目で追える速度だったので軽く避けようとしたが、グレコマがそれを横から掴んでくれていた。
「大丈夫か?」
「問題ないよ。ありがとう」
安心したように微笑まれ、2人してグレコマが掴んだ物を見る。
アユカは、すかさず『アプザル』した。
「なんだ、これ?」
「これがガギやわ。ガギの生け捕りは簡単みたい。海に浸かってなかったら何もできへんっぽい」
「ってことは、今みたいに空中でキャッチすればいいんだな」
「そうやね。ザエも一緒ちゃうかな。ウーニンも海から出せればいい気がする」
「網が必要だな」
1度浜辺に戻り、漁用の網とタモ網を借りることにした。
グレコマたちは海に戻り、アユカはさっき捕まえたガギを手にシャンツァイの元に行く。
「なぁなぁ、今食べてもいい?」
「王都のギルドには説明済みだからな。いいぞ」
「折角の機会ですし、この街のギルドの人間にも食べてもらいましょう。何かあれば、聖女様が治してくださると言えば嫌でも食べるでしょう」
毒ないし、牡蠣みたいやから大丈夫やで。
でも、牡蠣はあたることあるらしいからなぁ。
生で食べられることは言わんとこ。
「これしかないのに……」
「すぐに大量に持って戻ってきますよ。楽しげな声が、ここまで聞こえているんですから」
「全く。あいつらは遊びだと思っているようだ」
怒っているような口調だが、アキレアは優しい顔をしていた。
騎士たちも、美味しいものを食べたいのは本当だろう。
でも、瘴気が浄化できたことの喜びを騒いで分かち合いたいのだろうというのは、アユカから見ても感じ取れていた。
となると、アキレアが分かっていないわけがない。
シャンツァイもモナルダもだ。
だからこそ、仕事を名分に遊んでいることを、誰も怒らないのだ。
みんなの楽しそうな顔や優しい顔に、アユカは「いい日やねぇ」と笑みを浮かべていた。
30分ほど浜辺で足をつけて涼んでいると、グレコマたちが戻ってきた。
担いでいる網の中は、モナルダが言ったように大漁だ。
「やった! やっと食べられる!」
「今から食べられるっすか?」
「うん、ギルドの人たちにも食べてもらうんやって」
今後のためにアユカが錬成するわけにはいかないので、グレコマたちが海に出ている間に網焼き場を準備してもらっていた。

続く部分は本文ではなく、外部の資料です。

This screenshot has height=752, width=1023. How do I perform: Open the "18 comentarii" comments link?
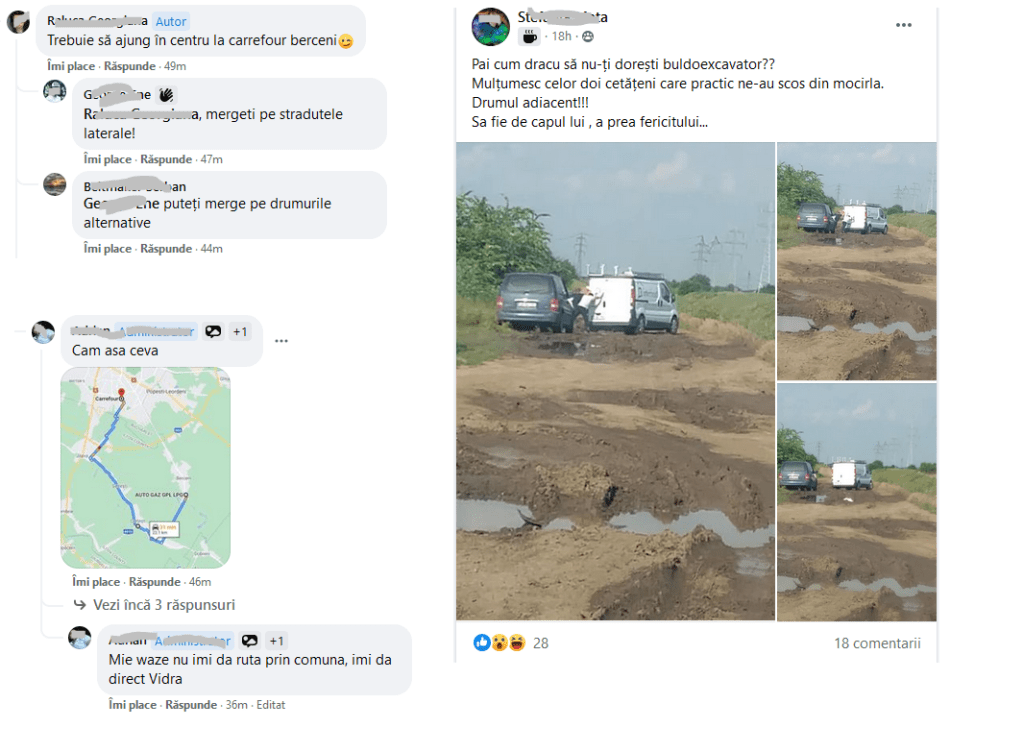point(877,643)
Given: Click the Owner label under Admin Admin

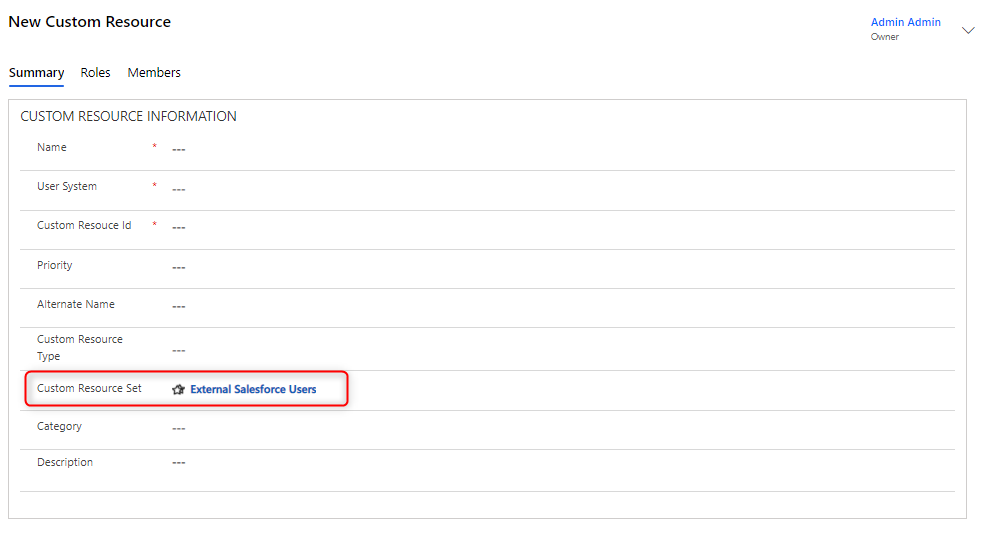Looking at the screenshot, I should point(884,37).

火をつけてもらい、住民たちが固唾を飲んで見守る中、ギルドの人たちと食堂を経営している人たちとクマおじいちゃんを中心に調理法を見てもらう。
実はグレコマたちを持っている30分の間に、アユカのステータスはアップしていた。
食べていいという許可をもらった後に、モナルダに調理方法を教えてほしいと言われたのだ。
当然、「うち、焼き方知らんけどなぁ。殻付きやったとしても、焼かれたものしか見たことないねんなぁ。どうしたもんか……」になった。
そして、悩みながらもう1度『アプザル』したら、画面の右下に横向きの三角形があることに気づいた。
次のページとか?
さっきまで無かったよな?
「次のページ」と念じると画面が切り替わり、ハムスターが表示された。
「祈祷室のお礼だよ」という文字が吹き出しで現れ、また画面が切り替わり、今度は調理法が映し出されたのだ。
ハムちゃん、最高すぎる!
ひまわり飾るからね! ありがとう!
こうして、アユカは調理法を教えることができるようになったのだった。